July 18, 2019

Save Images Locally with Swift 5

Learn how to save images locally with swift 5. Save images to UserDefaults and to Disk.

Save Images Locally with Swift 5

Depending on what you are building, it could be useful to save images locally. In this tutorial I will show you the basics of how to save an image to UserDefaults as well as to the file system. You will be able to use the same technique to save an image to Core Data, but I will not be showing you how to do that.

Why save images locally?

There are many reasons for wanting to save images locally on a users device. You might want to save the images so that you do not need to download them again, or, you might be building an app that edits images. These are only a few of the reasons that you may want to save images locally.

Base implementation

Like I mentioned before, we are going to build an app that allows us to save an image locally.
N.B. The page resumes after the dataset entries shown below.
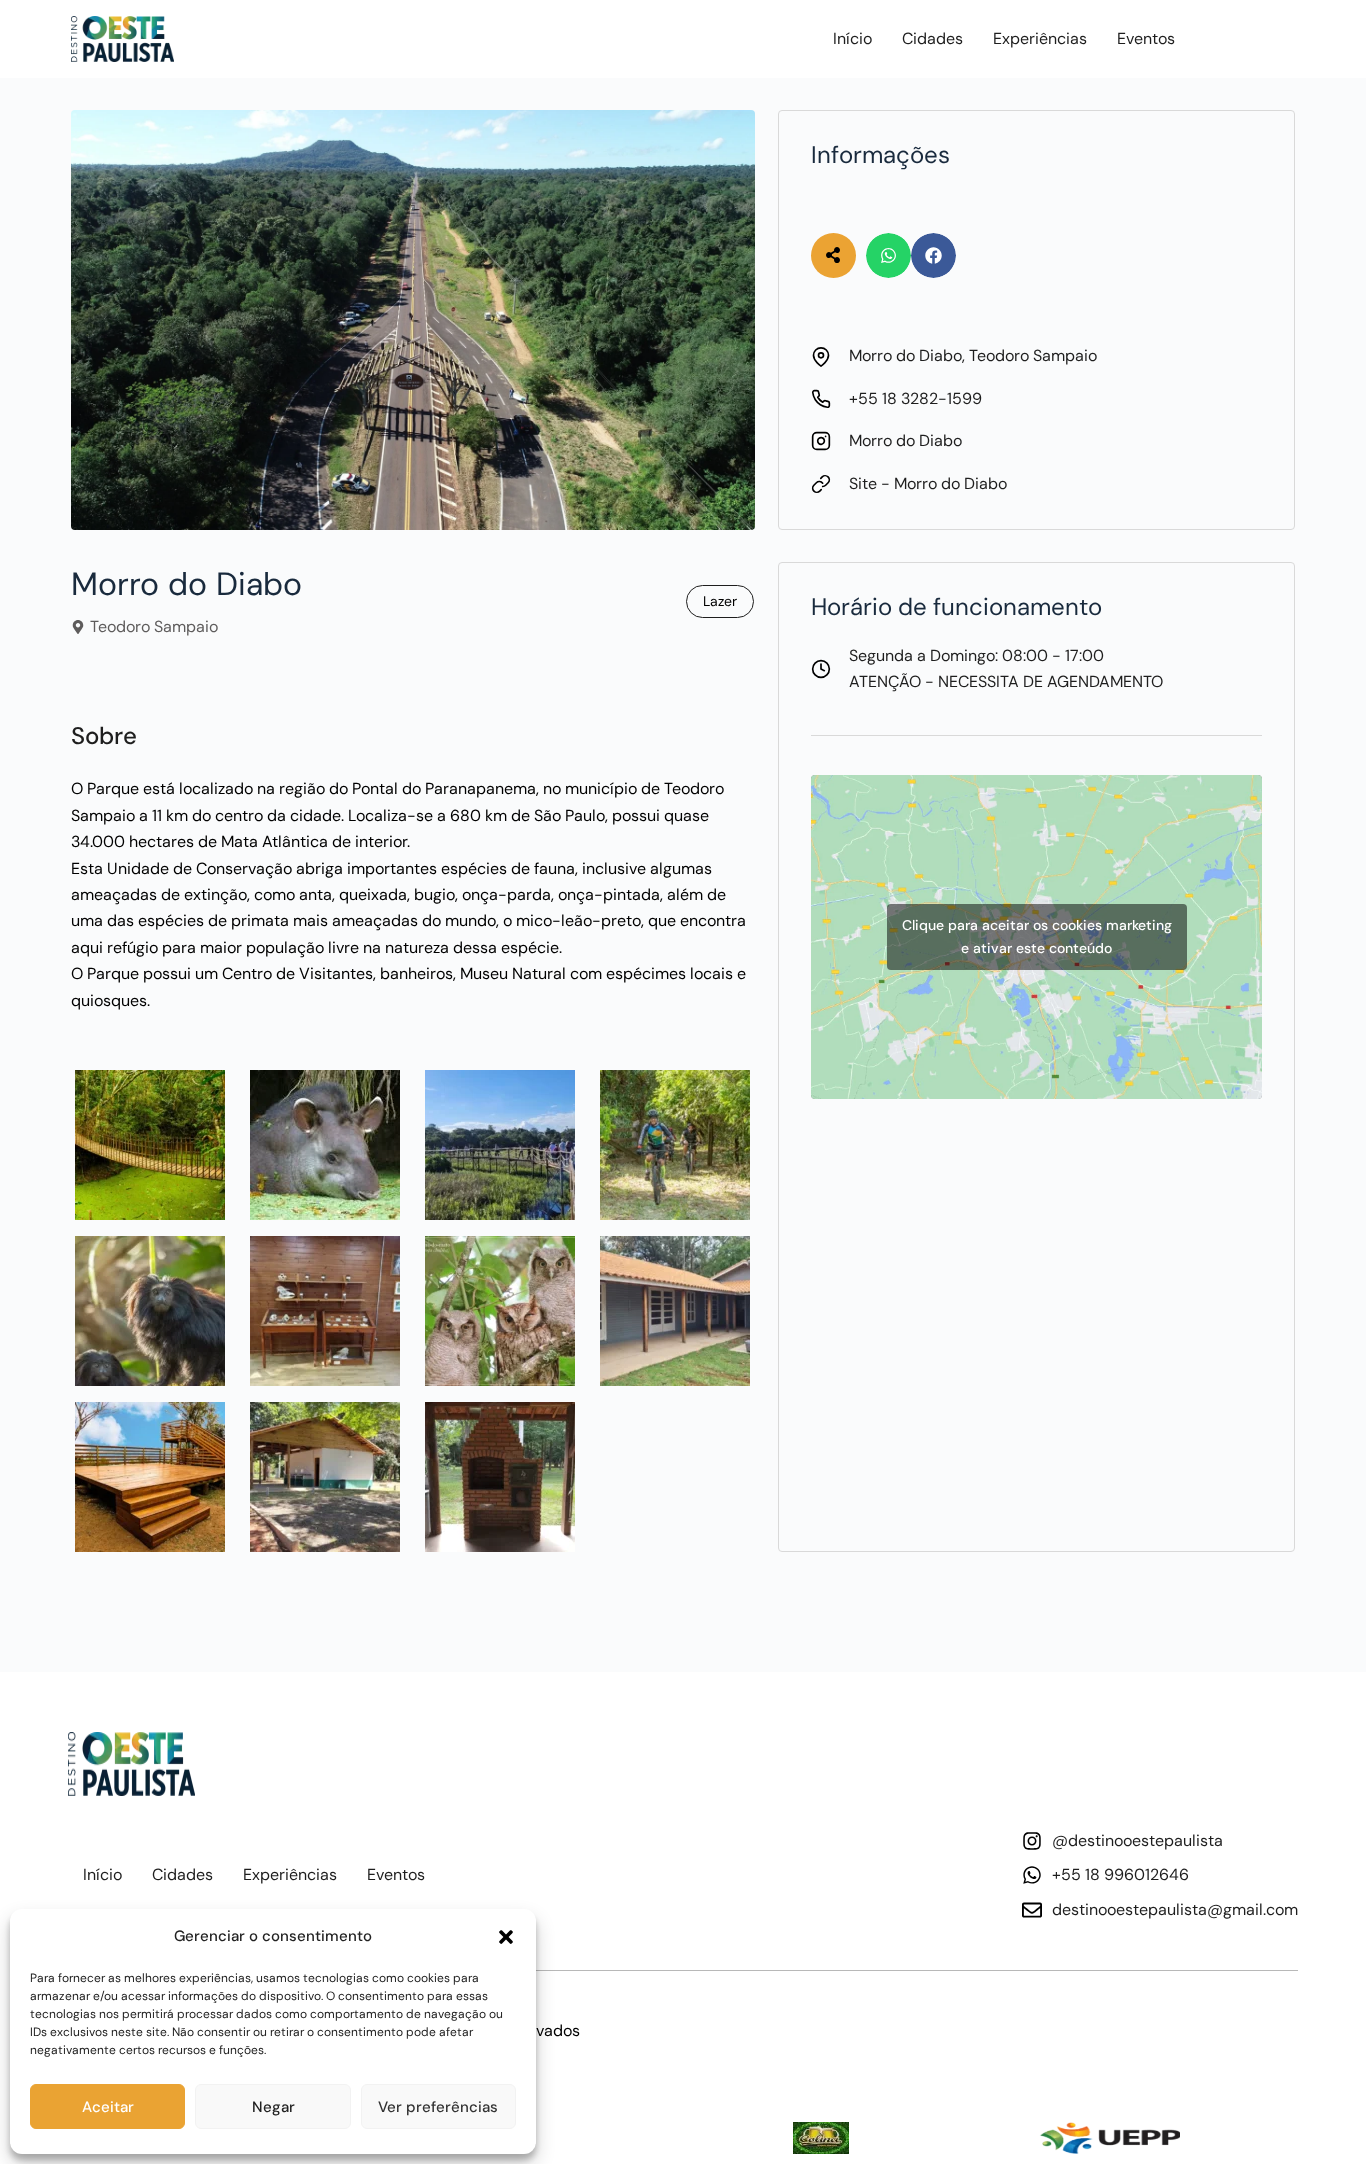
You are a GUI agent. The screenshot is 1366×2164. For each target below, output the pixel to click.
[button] (506, 1937)
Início (852, 38)
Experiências (1040, 38)
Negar (273, 2107)
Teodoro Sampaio (154, 626)
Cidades (932, 38)
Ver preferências (438, 2107)
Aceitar (108, 2107)
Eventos (1146, 38)
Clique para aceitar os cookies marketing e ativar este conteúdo (1037, 936)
We will be using UserDefaults and file system in order to save locally. To get started we will start by writing the foundational code and then later on we will add the implementation code for each method of saving the images.

Lets start by creating the StorageType enum. This enum will have two cases, userDefaults and fileSystem. This will be used in the store and retrieveImage functions that we will be creating later on.

enum StorageType {
    case userDefaults
    case fileSystem
}

Now that we have the storage types we can start creating the foundations of the store and retrieveImage functions.

The store function will take three parameters. image, this will be of type UIImage, key, this will be of type String and will be a unique name for the image we want to save/retrieve, and finally we will pass through the storageType.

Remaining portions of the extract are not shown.